Excerpted data section start

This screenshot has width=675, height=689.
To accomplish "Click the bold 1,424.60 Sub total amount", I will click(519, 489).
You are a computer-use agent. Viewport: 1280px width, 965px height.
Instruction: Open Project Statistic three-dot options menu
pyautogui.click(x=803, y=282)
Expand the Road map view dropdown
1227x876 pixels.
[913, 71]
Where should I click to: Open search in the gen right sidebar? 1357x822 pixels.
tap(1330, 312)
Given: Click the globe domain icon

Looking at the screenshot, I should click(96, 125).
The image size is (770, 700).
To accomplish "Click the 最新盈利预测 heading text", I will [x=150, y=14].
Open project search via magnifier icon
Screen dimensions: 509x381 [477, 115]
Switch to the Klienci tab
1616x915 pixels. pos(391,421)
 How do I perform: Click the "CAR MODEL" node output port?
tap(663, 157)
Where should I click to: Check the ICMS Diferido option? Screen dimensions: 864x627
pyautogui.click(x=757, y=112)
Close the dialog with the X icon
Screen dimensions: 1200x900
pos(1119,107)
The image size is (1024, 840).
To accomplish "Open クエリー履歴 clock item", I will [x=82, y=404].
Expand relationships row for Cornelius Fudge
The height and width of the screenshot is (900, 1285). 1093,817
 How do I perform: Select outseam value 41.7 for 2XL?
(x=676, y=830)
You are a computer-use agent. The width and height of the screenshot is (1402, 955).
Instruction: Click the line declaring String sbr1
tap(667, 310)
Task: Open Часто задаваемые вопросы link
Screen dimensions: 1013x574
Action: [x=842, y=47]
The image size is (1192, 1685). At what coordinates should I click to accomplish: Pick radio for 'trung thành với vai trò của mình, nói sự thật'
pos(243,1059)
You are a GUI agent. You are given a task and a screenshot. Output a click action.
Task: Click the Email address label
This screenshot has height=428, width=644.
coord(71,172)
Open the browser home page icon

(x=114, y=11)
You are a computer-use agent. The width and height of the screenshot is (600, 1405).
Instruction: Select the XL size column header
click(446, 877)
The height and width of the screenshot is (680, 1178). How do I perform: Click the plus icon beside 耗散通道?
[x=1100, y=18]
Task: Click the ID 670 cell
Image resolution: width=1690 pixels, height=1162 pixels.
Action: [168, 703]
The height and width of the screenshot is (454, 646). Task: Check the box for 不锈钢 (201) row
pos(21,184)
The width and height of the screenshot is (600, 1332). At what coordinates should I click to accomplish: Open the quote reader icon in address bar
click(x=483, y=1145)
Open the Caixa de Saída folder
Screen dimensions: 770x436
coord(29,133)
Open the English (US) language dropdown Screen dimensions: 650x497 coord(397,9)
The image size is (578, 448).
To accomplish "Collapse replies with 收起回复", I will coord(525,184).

Excerpted data section end

**Work to be completed**
The answer is every line in the data where the word "computer" appears.

**Solution to the exercise**
You are a computer-use agent. Viewport: 1280px width, 965px height.
You are a computer-use agent. The width and height of the screenshot is (1402, 955).
You are a computer-use agent. The width and height of the screenshot is (600, 1405).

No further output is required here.